» Task statement
Take from the material every line that contains the word "agent".

» Records for the task
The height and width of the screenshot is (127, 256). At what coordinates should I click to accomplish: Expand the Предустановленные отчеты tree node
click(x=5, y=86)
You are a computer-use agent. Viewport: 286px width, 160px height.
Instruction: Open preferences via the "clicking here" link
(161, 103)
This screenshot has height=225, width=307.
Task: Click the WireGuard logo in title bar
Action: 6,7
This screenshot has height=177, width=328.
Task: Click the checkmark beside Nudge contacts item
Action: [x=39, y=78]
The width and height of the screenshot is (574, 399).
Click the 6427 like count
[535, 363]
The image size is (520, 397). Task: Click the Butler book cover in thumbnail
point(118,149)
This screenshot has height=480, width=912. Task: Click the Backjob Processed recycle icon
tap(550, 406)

...

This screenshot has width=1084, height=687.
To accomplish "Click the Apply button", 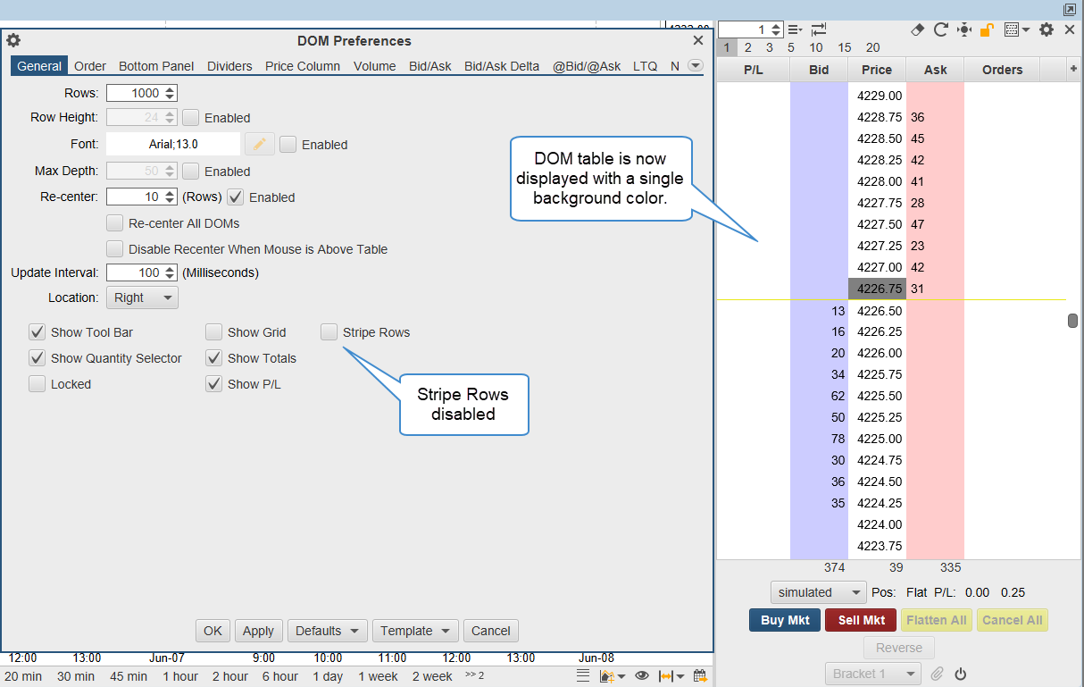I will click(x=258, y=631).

...

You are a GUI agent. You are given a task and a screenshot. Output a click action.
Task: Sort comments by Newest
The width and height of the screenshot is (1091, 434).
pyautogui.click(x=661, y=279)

» Output below
You are a computer-use agent. Viewport: 286px width, 160px height.
You are a GUI agent. You are given a task and a screenshot. Output a click action.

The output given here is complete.